栃木弁

栃木の方言『とうと』とは?意味や使い方を分かりやすく解説!

とうと仕事してたんけ?

 

このように使われる「とうと」という言葉をご存じでしょうか?

 

「とうと」は主に栃木県内で使われる言葉です。

 

他の地域の方には通じにくいと思います。

 

今回はこの「とうと」の意味や使い方について解説します。

 

栃木方言の『とうと』とは?

栃木の方言として使われる「とうと」は標準語で「ずっと、継続して」という意味です。

標準語の「ずっと」とほぼ同じ使い方です。

「いつも」という意味で使う人もいます。

 

実際の発音は「とーと」または「とーど」が近いですね。

 

 

 

栃木方言の『とうと』の類語

栃木の方言「とうと」の類義語に「いいしばらく」があります。

 

「いいしばらく」は特に栃木の南部で使われる表現です。

 

標準語の「今しばらく」(少々、しばし)とは違い、「いいしばらく」は、「とうと」と同じ「ずっと、継続して」という意味になります。

 

特に「いいしばらく」は「予想以上に長い間、しかし今はしていない」という意味があります。

 

例:あの人、いいしばらく大学行ってたなや。

標準語訳:あの人ずっと大学行っていたよね(ずっと留年していたがやっと卒業した)

 

「とうと好きだった」は「ずっと好きだった」という意味しかありませんが「いいしばらく好きだった」は「思った以上に長い期間好きだったが今は好きではない」になるので注意が必要です。

 

栃木方言の『とうと』の使い方

「とうと」は以下のように使います。

 

①「とうと家さいたからテレビ見ないちゃったわ。
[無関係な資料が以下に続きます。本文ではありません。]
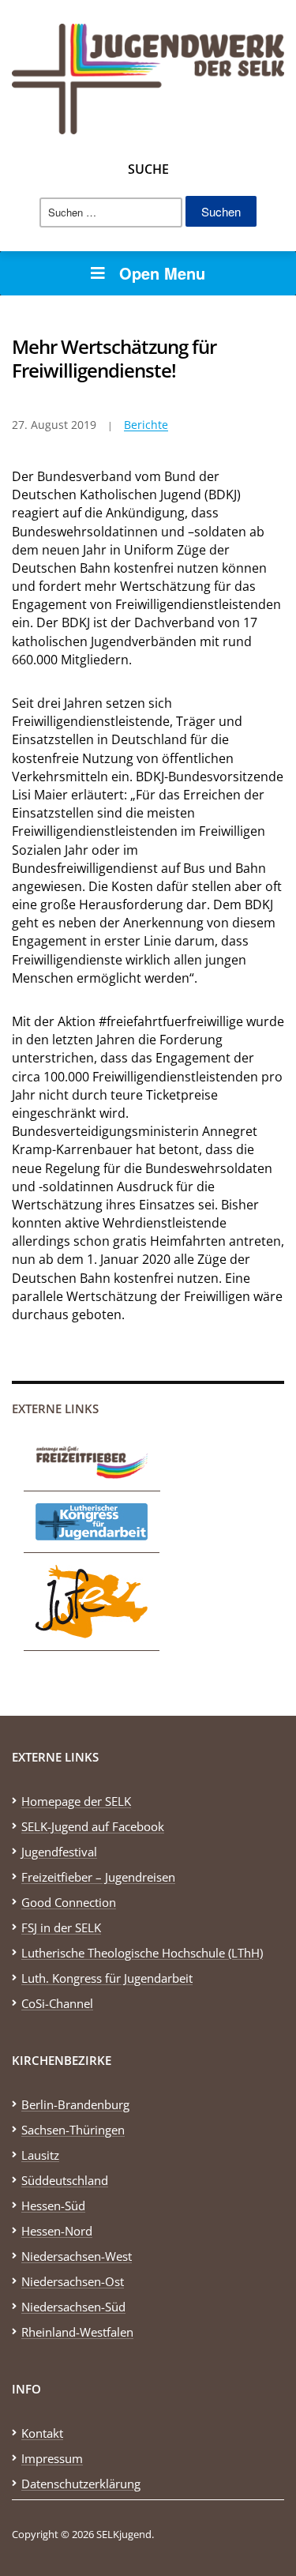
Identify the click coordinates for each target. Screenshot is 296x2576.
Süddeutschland (64, 2180)
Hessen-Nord (56, 2231)
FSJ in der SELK (61, 1927)
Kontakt (42, 2433)
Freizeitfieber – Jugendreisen (98, 1877)
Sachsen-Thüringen (73, 2130)
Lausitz (40, 2155)
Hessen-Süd (53, 2205)
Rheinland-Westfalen (77, 2332)
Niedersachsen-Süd (73, 2307)
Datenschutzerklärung (81, 2483)
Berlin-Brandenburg (75, 2104)
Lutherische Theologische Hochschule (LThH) (142, 1953)
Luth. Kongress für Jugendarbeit (107, 1978)
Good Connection (68, 1902)
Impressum (52, 2458)
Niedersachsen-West (76, 2256)
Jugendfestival (59, 1852)
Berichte (146, 424)
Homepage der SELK (76, 1801)
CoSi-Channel (57, 2003)
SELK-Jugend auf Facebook (92, 1826)
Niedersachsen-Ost (72, 2281)
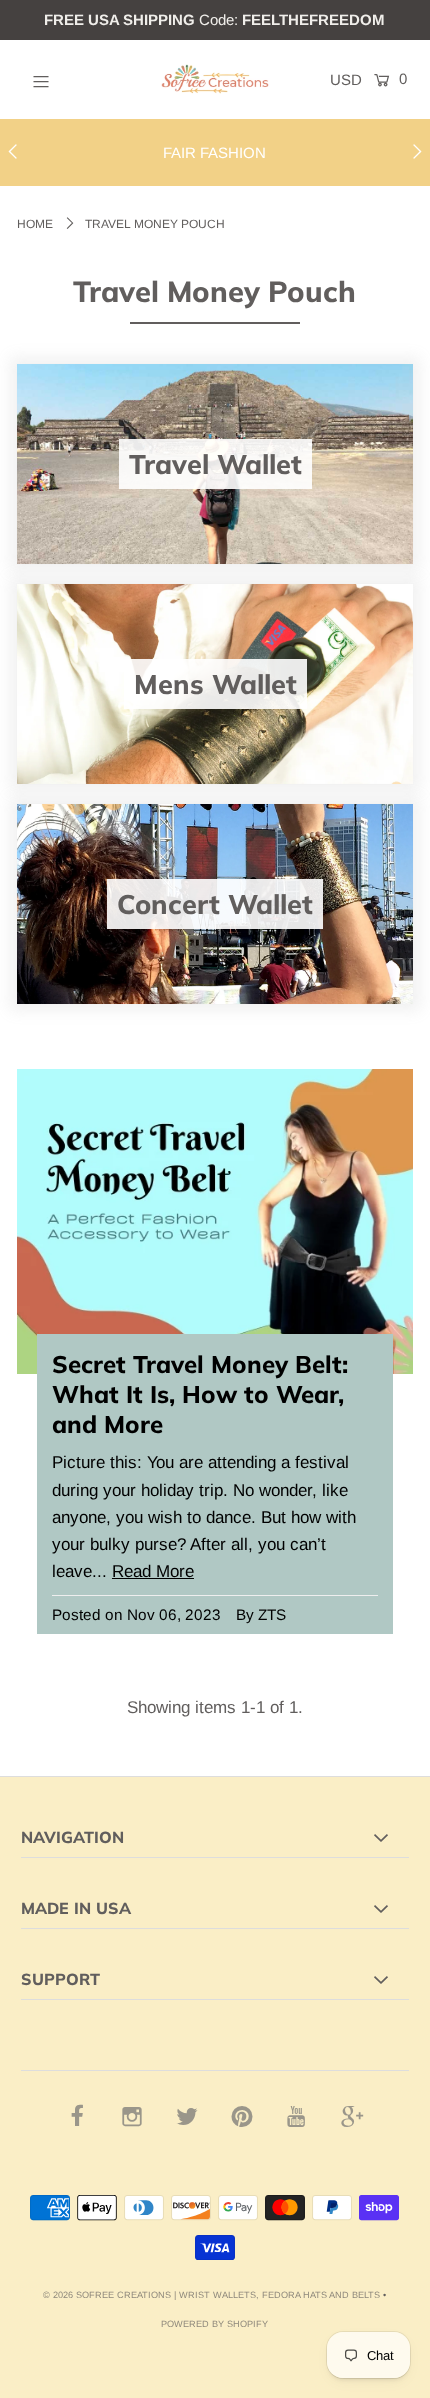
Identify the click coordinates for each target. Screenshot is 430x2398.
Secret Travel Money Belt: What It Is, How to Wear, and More (200, 1394)
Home (35, 224)
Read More (153, 1571)
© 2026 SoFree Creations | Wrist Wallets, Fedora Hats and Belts (211, 2295)
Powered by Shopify (214, 2324)
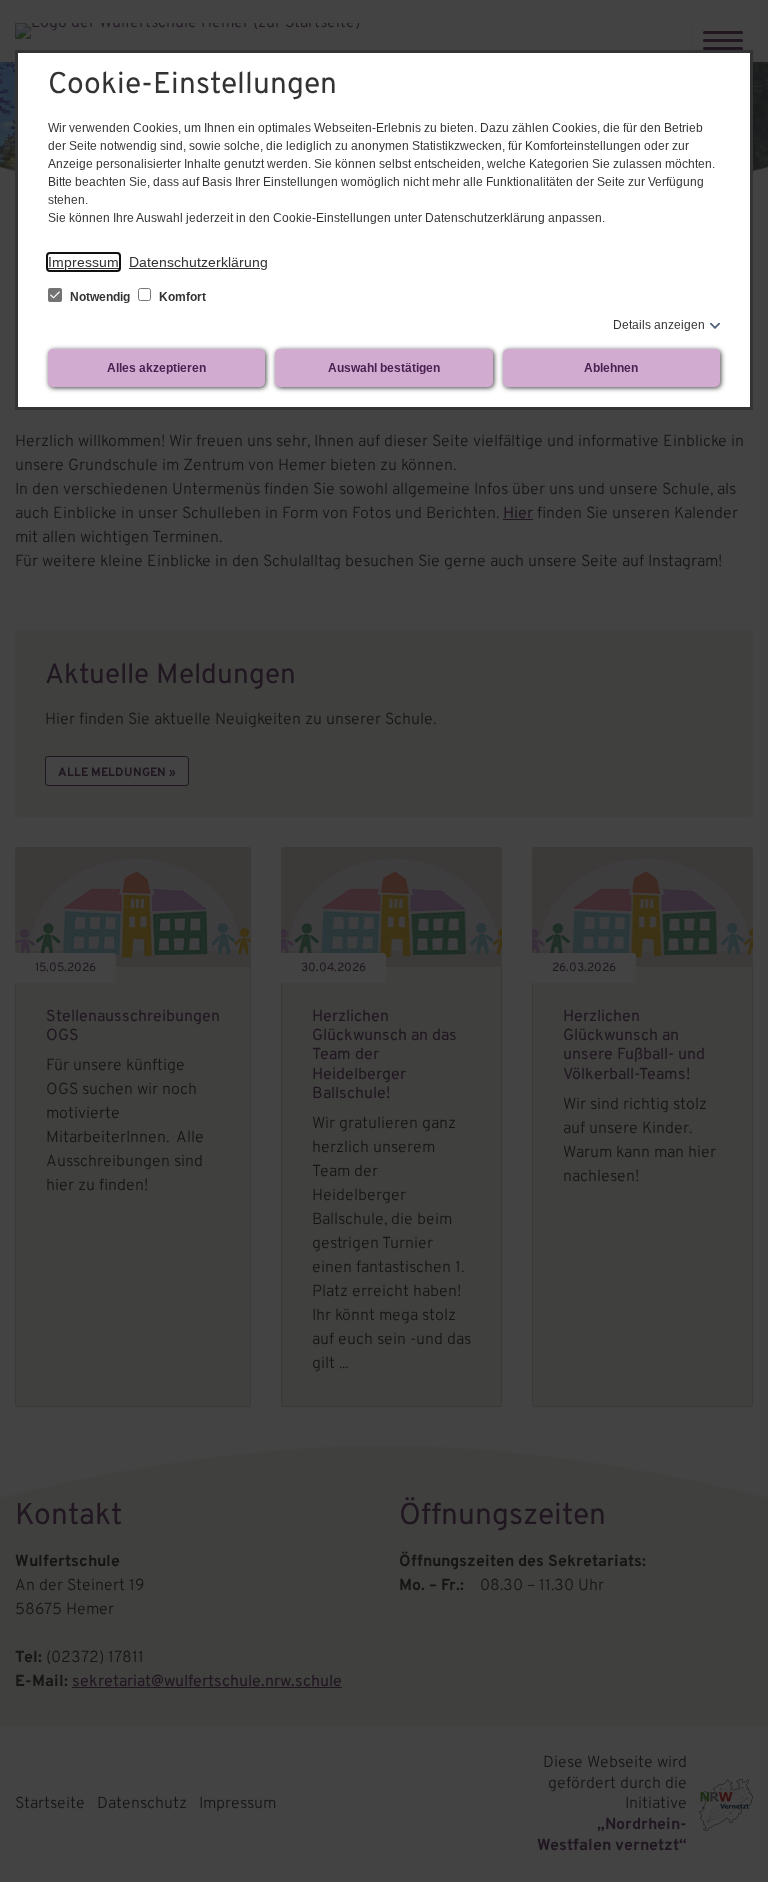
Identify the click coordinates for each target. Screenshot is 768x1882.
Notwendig (100, 297)
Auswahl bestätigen (384, 368)
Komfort (181, 297)
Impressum (83, 262)
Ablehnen (611, 368)
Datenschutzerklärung (198, 262)
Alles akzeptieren (156, 368)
」

標準語訳:ずっと家にいたからテレビ見なかったよ(見逃したよ)

 

「~ないちゃった」も方言で「~するのを忘れた、~する機会を逃した」ときの表現です。

 

②「とうとあるって来たんけ?」

標準語訳:ずっと歩いて来たの?

 

「あるって来る」は「歩いて来る」、「け」は「~かい?」のニュアンスです。

 

「とうと~してたんけ?」の形で使うことが多いですね。

 

③とうと仕事早く終わしてもらっちゃってわりいな。

標準語:いつも仕事を早く終わらせてもらって悪いね。

 

「終わす」は「終わらせる」という意味です。

 

方言『とうと』のまとめ

ここまで「とうと」についてみてきましたがいかがだったでしょうか

最後に「とうと」についてまとめておきます。

・栃木方言の「とうと」は「ずっと、継続して、いつも」という意味

・類義語は「いいしばらく」ニュアンスの違いに注意

・「とうと~してたんけ?」の形でよく使う

 

「とうとわりいね」という表現は、「いつも悪いね。いつもありがとう、申し訳ないね。」という意味でよく使います。

 

コミュニケーションを円滑にするためにも、何かをしてもらった時などに栃木県民に対して使ってみてください。

 

以上、「とうと」の解説でした。